TEXT SECTION:
Finally succumbing to pressure from athletes and member nations, the International Olympic Committee has announced the 2020 Olympic Games are postponed due to the coronavirus pandemic.

The postponement will have a sweeping negative impact on Japan’s already struggling economy, at least for the immediate future.

The IOC made the announcement after Japanese Prime Minister Shinzo Abe told reporters of the postponement Tuesday.

“In the present circumstances and based on the information provided by the WHO today, the IOC President and the Prime Minister of Japan have concluded that the Games of the XXXII Olympiad in Tokyo must be rescheduled to a date beyond 2020 but not later than summer 2021,” the IOC said in a statement.

It’s the first time the Olympics have been postponed in the games’ 124-year history. They were canceled outright during World War I and World War II.

Why the Change of Heart to Postpone the 2020 Olympics?

The decision to postpone the 2020 Olympic Games comes as the spread of the coronavirus takes hold of nations around the globe.

According to the latest information from Johns Hopkins University, there are more than 392,000 confirmed cases of COVID-19 spread across just about every country in the world. Italy recently surpassed China in the number of deaths attributed to the virus. Japan has more than 1,000 confirmed cases to date.

On Sunday, Canada said it would not send its athletes to the Olympic or Paralympic Games this summer. Additionally, the Canadian Olympic Committee said the IOC should postpone both events for one year.

“While we recognize the inherent complexities around a postponement, nothing is more important than the health and safety of our athletes and the world community,” the COC said in a statement.

The Australian Olympic Committee issued a letter to athletes Monday telling them to prepare for a one-year postponement of the event.

Impact of the Olympic Games

According to a report from the Bank of Japan, the 2020 Olympic Games would bring up to 920,000 spectators to Tokyo per day.

The event would have a positive impact on Japan’s gross domestic product of about 10%. That’s due to increases in construction investment and foreign visitors. Historical data shows the positive GDP impact lasts even after the games are over.

Before the virus outbreak, 33 million people were projected to visit Japan because of the Olympics by the end of 2020.

Japan would have seen spending increases by visitors in accommodations, food service, transportation and retail.

Construction investment in Japan tied directly to the Olympics will amount to around $902 billion.

What Happens Now?

Japan’s GDP growth actually contracted by 1.8% in January 2020, according to the country’s cabinet office. That came after a 1.7% increase in 2019. It is the third-largest economy in the world behind the U.S. and China.

Any benefit to the Japanese economy from the 2020 Olympic Games will now have to wait at least until 2021.

Coupled with the country facing other economic challenges from the coronavirus, and things don’t look good for 2020.

“It’s possible Japan will slip into its worst recession since the 2008 crisis,” Toshihiro Nagahama, chief economist at the Dai-ichi Life Institute, told The Japan Times.

INFORMATION PROVIDED:
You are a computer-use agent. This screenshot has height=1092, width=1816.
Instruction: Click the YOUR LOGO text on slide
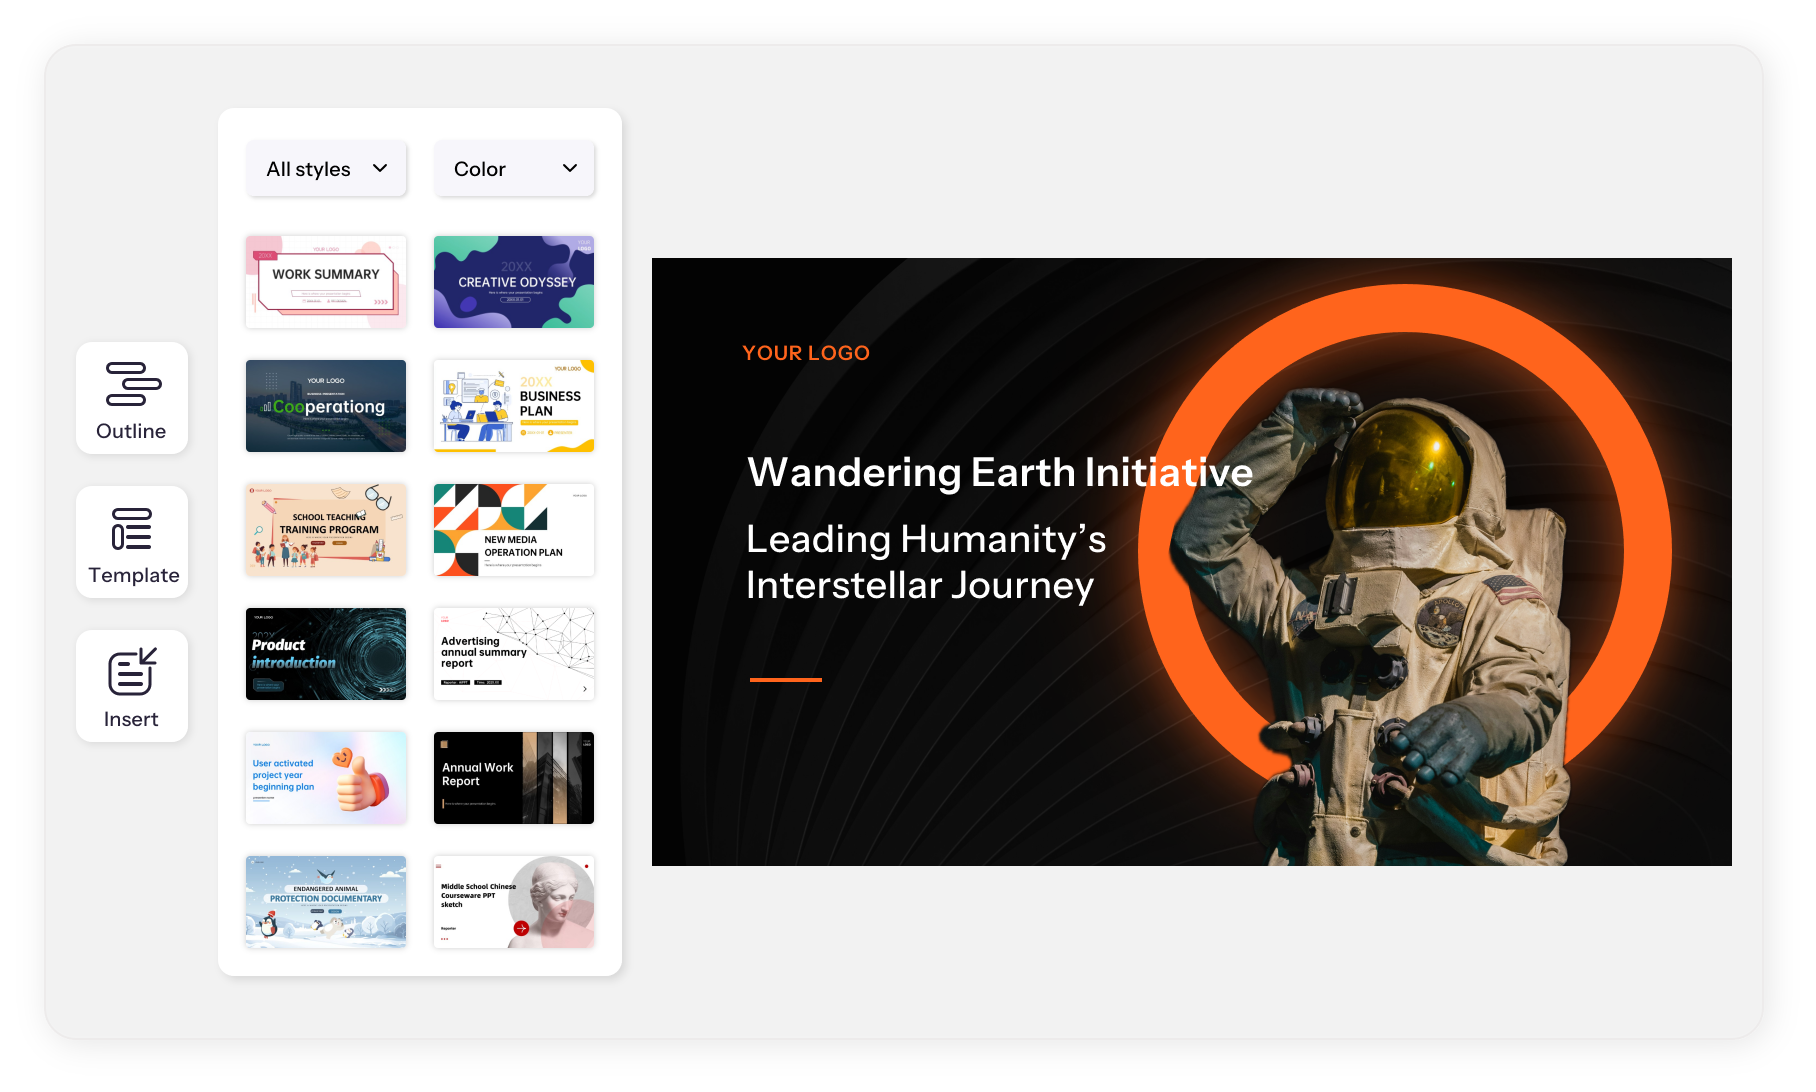[x=806, y=353]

DIRECTIONS:
**a.** Please copy the Olympics article word for word, from "The Australian Olympic" to "around $902 billion.".
**b.** Answer these questions using the Olympics article:
(i) According to the Bank of Japan report, how many spectators per day would the 2020 Games bring to Tokyo?
(ii) By how much did Japan's GDP growth contract in January 2020?
(iii) Which country said on Sunday that it would not send its athletes to the Olympic or Paralympic Games?

YOUR WRITTEN ANSWERS:
**a.**
The Australian Olympic Committee issued a letter to athletes Monday telling them to prepare for a one-year postponement of the event.

Impact of the Olympic Games

According to a report from the Bank of Japan, the 2020 Olympic Games would bring up to 920,000 spectators to Tokyo per day.

The event would have a positive impact on Japan’s gross domestic product of about 10%. That’s due to increases in construction investment and foreign visitors. Historical data shows the positive GDP impact lasts even after the games are over.

Before the virus outbreak, 33 million people were projected to visit Japan because of the Olympics by the end of 2020.

Japan would have seen spending increases by visitors in accommodations, food service, transportation and retail.

Construction investment in Japan tied directly to the Olympics will amount to around $902 billion.

**b.**
(i) Up to 920,000
(ii) 1.8%
(iii) Canada